What is the molecular geometry of SF5-? (SHOW WORK, DRAW THE LEWIS DOT STRUCTURE)
seesaw
linear
trigonal planar
bent
tetrahedral
trigonal pyramidal
trigonal bipyramidal
octahedral
square planar
The Correct Answer and Explanation is:
To determine the molecular geometry of the ion SF₅⁻, we need to follow a systematic approach involving drawing the Lewis structure, determining the electron geometry, and finally identifying the molecular geometry based on VSEPR theory.
Step 1: Count Valence Electrons
- Sulfur (S) has 6 valence electrons.
- Fluorine (F) has 7 valence electrons × 5 atoms = 35 electrons.
- Extra electron due to the negative charge: +1
Total valence electrons = 6 (S) + 35 (F) + 1 (charge) = 42 valence electrons
Step 2: Draw the Lewis Structure
- Place S in the center (least electronegative).
- Surround with 5 F atoms, each forming a single bond.
- Each S–F bond uses 2 electrons × 5 = 10 electrons.
- 42 – 10 = 32 electrons remaining
- Distribute the remaining 32 electrons to complete octets for the 5 F atoms:
- Each F needs 6 more electrons (3 lone pairs) × 5 = 30 electrons used.
- 32 – 30 = 2 electrons left → place as a lone pair on S.
Step 3: Determine Electron and Molecular Geometry
- Steric number of central atom (S) = 5 bonded atoms + 1 lone pair = 6 regions of electron density
- According to VSEPR theory, 6 regions → octahedral electron geometry
- With 1 lone pair, molecular shape = square pyramidal
Final Answer:
✅ Correct Molecular Geometry: Square Pyramidal
Explanation
The molecular geometry of SF₅⁻ is square pyramidal, as determined using the Valence Shell Electron Pair Repulsion (VSEPR) model. First, we calculate the number of valence electrons: sulfur contributes 6, the five fluorine atoms contribute 35 in total, and the extra negative charge adds 1 more, yielding a total of 42 valence electrons.
We construct the Lewis dot structure by placing sulfur in the center with five fluorine atoms surrounding it. Each S–F single bond uses 2 electrons, accounting for 10 electrons. The remaining 32 electrons are distributed to satisfy the octet rule for each fluorine, leaving 2 electrons.
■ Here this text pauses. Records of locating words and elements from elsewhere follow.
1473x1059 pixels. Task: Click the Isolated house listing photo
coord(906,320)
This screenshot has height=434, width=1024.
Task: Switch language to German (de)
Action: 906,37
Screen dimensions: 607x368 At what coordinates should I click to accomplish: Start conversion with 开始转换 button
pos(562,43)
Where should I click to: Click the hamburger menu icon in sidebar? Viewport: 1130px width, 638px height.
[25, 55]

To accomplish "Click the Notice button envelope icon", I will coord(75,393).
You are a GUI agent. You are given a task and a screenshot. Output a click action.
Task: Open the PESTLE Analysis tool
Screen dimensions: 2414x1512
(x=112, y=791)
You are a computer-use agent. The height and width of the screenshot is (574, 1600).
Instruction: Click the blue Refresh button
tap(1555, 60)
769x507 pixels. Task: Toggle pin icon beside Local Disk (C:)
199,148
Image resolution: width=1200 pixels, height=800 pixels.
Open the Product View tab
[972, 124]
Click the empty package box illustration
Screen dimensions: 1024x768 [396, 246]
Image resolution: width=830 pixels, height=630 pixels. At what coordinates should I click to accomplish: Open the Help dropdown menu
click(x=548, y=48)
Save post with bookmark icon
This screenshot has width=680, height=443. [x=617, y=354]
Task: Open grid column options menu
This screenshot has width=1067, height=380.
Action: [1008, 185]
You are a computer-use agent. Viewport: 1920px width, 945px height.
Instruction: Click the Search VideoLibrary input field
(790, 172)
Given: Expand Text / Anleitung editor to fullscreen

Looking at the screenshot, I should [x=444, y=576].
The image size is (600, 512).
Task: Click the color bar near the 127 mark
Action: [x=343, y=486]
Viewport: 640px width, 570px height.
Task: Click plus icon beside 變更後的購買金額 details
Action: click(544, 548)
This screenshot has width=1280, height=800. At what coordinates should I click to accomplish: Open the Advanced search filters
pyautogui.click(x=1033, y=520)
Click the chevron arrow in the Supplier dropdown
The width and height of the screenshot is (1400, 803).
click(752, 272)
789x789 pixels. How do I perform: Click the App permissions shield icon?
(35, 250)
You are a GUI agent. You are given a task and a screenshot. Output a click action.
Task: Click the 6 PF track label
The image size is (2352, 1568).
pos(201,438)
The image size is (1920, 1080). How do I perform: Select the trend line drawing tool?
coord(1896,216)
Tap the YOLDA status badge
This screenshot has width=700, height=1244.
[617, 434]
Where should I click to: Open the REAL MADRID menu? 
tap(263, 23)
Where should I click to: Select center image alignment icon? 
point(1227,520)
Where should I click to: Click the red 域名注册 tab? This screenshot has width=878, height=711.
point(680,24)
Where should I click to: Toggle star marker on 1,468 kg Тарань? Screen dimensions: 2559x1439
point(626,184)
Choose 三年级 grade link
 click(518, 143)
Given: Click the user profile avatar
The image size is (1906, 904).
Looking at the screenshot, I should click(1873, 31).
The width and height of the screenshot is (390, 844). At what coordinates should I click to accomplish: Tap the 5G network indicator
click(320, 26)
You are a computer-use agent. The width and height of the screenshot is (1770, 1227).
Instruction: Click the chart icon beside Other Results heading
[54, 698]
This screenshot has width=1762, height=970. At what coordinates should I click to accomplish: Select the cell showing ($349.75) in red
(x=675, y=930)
These are placed as a lone pair on the central sulfur atom.
Now, sulfur has 6 electron domains: 5 bonding pairs and 1 lone pair. The electron geometry for 6 electron regions is octahedral. However, because one of these regions is a lone pair, the actual molecular geometry (which only considers the positions of atoms) becomes square pyramidal.
In square pyramidal geometry, four fluorine atoms occupy the corners of a square plane around the central sulfur, while the fifth fluorine occupies a position above or below this plane (axial position). The lone pair occupies the position opposite the axial fluorine, slightly distorting the symmetry. This geometry minimizes electron pair repulsion, especially between the lone pair and bonding pairs.
Thus, the molecular geometry of SF₅⁻ is square pyramidal, not trigonal bipyramidal or any of the other options. This geometry has implications for the ion’s polarity and reactivity, as the lone pair introduces asymmetry in the molecular structure.